Its investors, which include public pension funds, have until August 6 to decide whether to liquidate the fund with a fire sale of its assets, or appoint a third party to take control of it.
A third party would be expected to return any unspent capital to the investors and sell the companies over a longer period, potentially for a higher price. If investors representing three-quarters of the fund’s value cannot agree, the fund will be liquidated.
The vote to strip Novalpina of control of the fund was the culmination of months of turmoil at the private equity firm amid disagreements between its co-founders, Stephen Peel, Bastian Lueken and Stefan Kowski, people involved in the process said.
At the meeting this month, each of the three had set out his position, after which investors concluded the men could not continue to run the fund together and should be removed from its operations, a person present said.

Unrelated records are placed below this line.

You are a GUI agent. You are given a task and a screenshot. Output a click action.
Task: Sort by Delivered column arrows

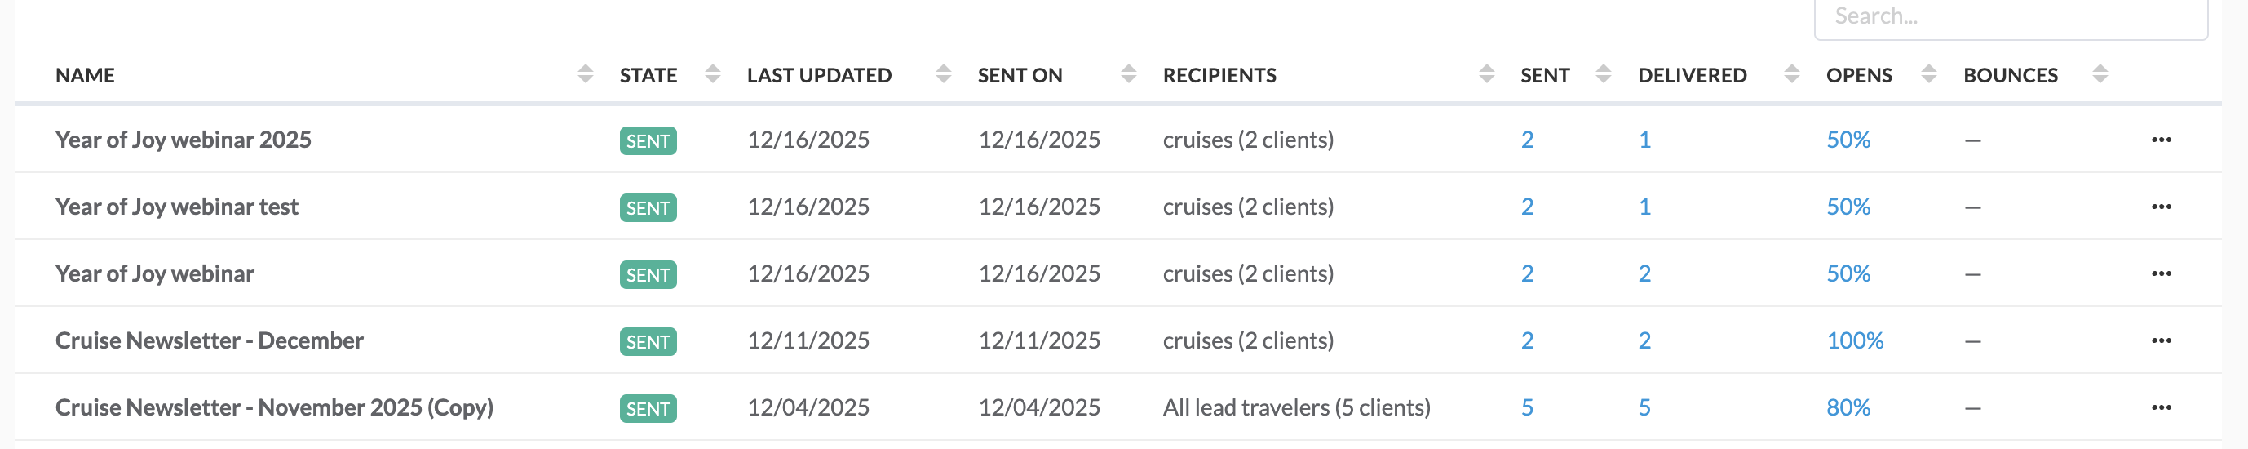[1792, 74]
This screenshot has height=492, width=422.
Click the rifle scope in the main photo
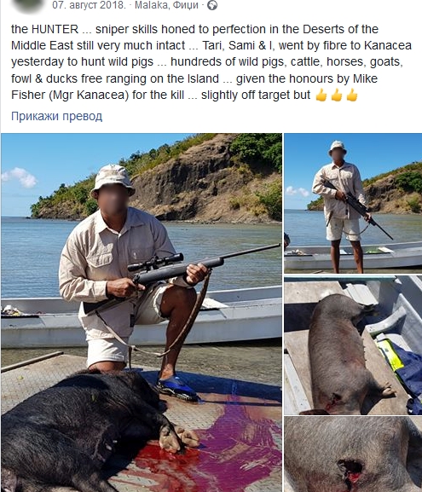[155, 263]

“Clearly something has gone very wrong in the relationship” between the firm’s co-founders, the person said, describing the meeting as “peculiar and painful”, but declining to give further details.
Peel declined to comment. Lueken, Kowski and NSO did not immediately respond to requests for comment.

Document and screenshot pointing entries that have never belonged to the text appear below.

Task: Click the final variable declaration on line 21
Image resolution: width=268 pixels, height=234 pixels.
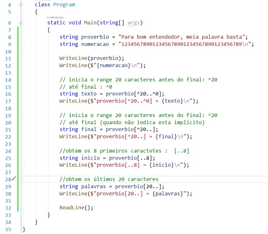Action: click(89, 129)
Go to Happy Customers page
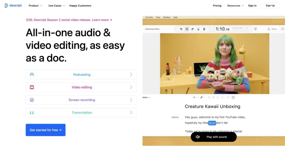The width and height of the screenshot is (285, 162). click(x=80, y=6)
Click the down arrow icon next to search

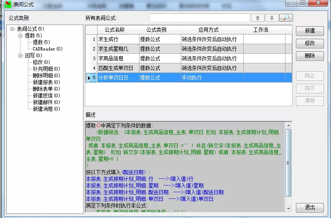point(271,18)
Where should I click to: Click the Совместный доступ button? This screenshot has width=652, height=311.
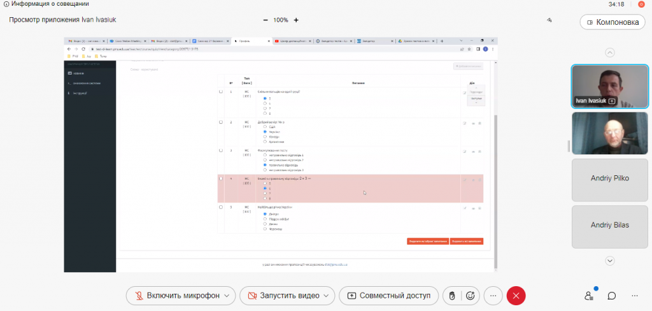click(x=389, y=296)
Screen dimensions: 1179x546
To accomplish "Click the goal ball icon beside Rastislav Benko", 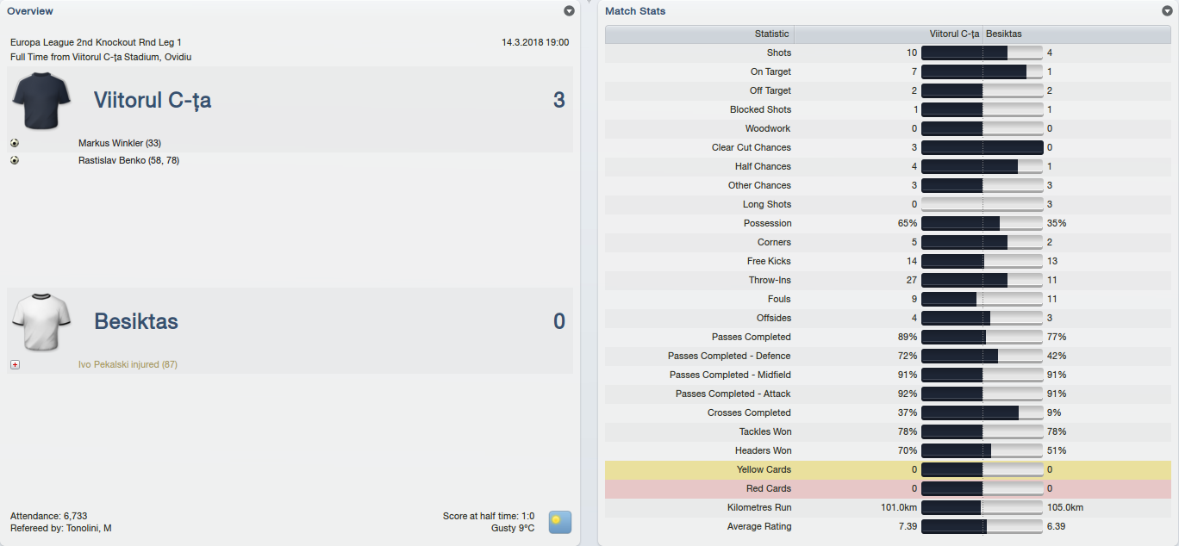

NSO, the most controversial company owned by Novalpina, has been at the centre of several spying controversies over the past few years.
Most recently, its Pegasus spyware tool was linked to phones belonging to dozens of journalists, human rights activists and politicians, according to an investigation by a consortium of newspapers. The software, which requires an Israeli government licence for export because it is viewed as a weapon, turns phones into listening devices and enables access to their encrypted contents.
Stephen Peel, a former partner at TPG, resigned from the board of human rights group Global Witness in early 2019 after investing in NSO.
His wife Yana Peel resigned as chief executive of London’s Serpentine Galleries, which she had described as her “dream job”, over Novalpina’s links to NSO.
The investor rebellion was first reported by Sky News.